Capt. George Puryear is with Blackhorse, the 11th Armored Calvary Unit, which acts as the opposition force to train the brigades who train at Fort Irwin.
Trainers want the troops to come away with two basic lessons: these are the sort of threats Army Cyber Command can detect; and this is what a potential enemy, like Russia or China, might be able to do in the field.
But commanders are busy. Puryear said they will balk if you load them down with too much technical information.
“Hey, the amount of mental bandwidth I have to commit to this, just isn’t worth it,” he said.
Trainers are tight lipped about their methods. But they will reveal some tactics: during the last couple of training cycles, a cyber team lured a part of a brigade’s leadership into an ambush. Another team blunted a tank assault by jamming the radios.
Standing on top of a wind-blown ridge overlooking one of the mock villages, Brig. Gen. JP McGee, Army Cyber Command deputy commander for Operations, described how part of his small force helped with the battle over one of the villages.
“What you can’t see is the cyber capabilities going inside the networks," he said. "They’ve been able to take over devices inside that city and exploit them”
The next day, Fort Irwin’s Commanding Gen. Jeff Broadwater made an impressive entrance on another ridge, by Blackhawk helicopter. He said concentrating on things like cyber warfare is still relatively new for the army. The US spent more than a decade fighting desert wars against opponents who did not have any of these advanced weapons. Until 2013, the national training center at Fort Irwin was mainly readying units to deploy to Iraq and Afghanistan.

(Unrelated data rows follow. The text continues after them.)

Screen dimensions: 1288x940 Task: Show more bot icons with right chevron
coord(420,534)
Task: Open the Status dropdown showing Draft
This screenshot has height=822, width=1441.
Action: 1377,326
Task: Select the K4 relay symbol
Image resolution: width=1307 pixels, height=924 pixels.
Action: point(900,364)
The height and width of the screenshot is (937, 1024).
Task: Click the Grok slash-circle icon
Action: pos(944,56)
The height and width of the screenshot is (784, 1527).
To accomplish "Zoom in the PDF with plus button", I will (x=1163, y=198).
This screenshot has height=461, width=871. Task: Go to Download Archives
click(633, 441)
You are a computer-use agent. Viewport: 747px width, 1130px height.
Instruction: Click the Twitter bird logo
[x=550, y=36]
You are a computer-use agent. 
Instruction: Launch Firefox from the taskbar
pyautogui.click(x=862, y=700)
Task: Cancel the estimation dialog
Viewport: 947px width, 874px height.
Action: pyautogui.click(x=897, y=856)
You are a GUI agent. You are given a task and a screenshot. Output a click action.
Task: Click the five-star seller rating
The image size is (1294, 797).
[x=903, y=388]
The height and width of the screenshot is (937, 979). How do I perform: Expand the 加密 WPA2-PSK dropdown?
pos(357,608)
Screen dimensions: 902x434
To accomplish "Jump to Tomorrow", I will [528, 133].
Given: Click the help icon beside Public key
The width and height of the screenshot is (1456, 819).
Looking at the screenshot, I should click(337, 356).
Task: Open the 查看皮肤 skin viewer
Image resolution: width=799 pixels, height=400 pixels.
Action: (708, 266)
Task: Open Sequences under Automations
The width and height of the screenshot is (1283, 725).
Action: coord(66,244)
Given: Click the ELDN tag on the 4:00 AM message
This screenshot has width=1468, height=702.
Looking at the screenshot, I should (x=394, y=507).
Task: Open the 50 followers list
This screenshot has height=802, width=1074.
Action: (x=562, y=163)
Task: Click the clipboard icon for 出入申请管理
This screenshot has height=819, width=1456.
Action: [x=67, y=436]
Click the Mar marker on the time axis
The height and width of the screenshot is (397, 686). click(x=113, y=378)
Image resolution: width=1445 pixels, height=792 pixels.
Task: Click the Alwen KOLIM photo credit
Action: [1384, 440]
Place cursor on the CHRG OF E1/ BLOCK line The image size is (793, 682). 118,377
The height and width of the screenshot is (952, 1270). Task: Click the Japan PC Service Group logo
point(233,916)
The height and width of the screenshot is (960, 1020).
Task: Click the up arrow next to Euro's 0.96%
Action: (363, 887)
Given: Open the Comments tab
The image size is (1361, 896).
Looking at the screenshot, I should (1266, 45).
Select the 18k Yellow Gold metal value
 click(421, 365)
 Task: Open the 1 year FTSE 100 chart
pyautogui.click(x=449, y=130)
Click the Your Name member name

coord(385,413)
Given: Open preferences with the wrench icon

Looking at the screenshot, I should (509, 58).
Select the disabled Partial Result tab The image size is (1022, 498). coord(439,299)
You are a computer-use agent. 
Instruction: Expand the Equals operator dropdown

Fort Irwin has since renamed its mock villages to downplay Arabic, instead substituting names that sound eastern European. The focus now is how would the Army fight a near peer competitor, like Russia or China.
Cyber command started the pilot program by sending a few advisers. By May, they were inserting small teams to work directly with the field commander — alerting him to potential threats. In the case of the trainers, they worked with them to attack the brigade operating in the battlefield, or what they call “the box.”
Army Cyber Command is trying to flesh out its mission. The Army recently published the first major update to the field manual for cyber and electronic warfare. It created a new cyber classification for its soldiers. After the pilot project wraps up, later this month, the army will have to assess how much of this technology it wants to move with troops on the front line.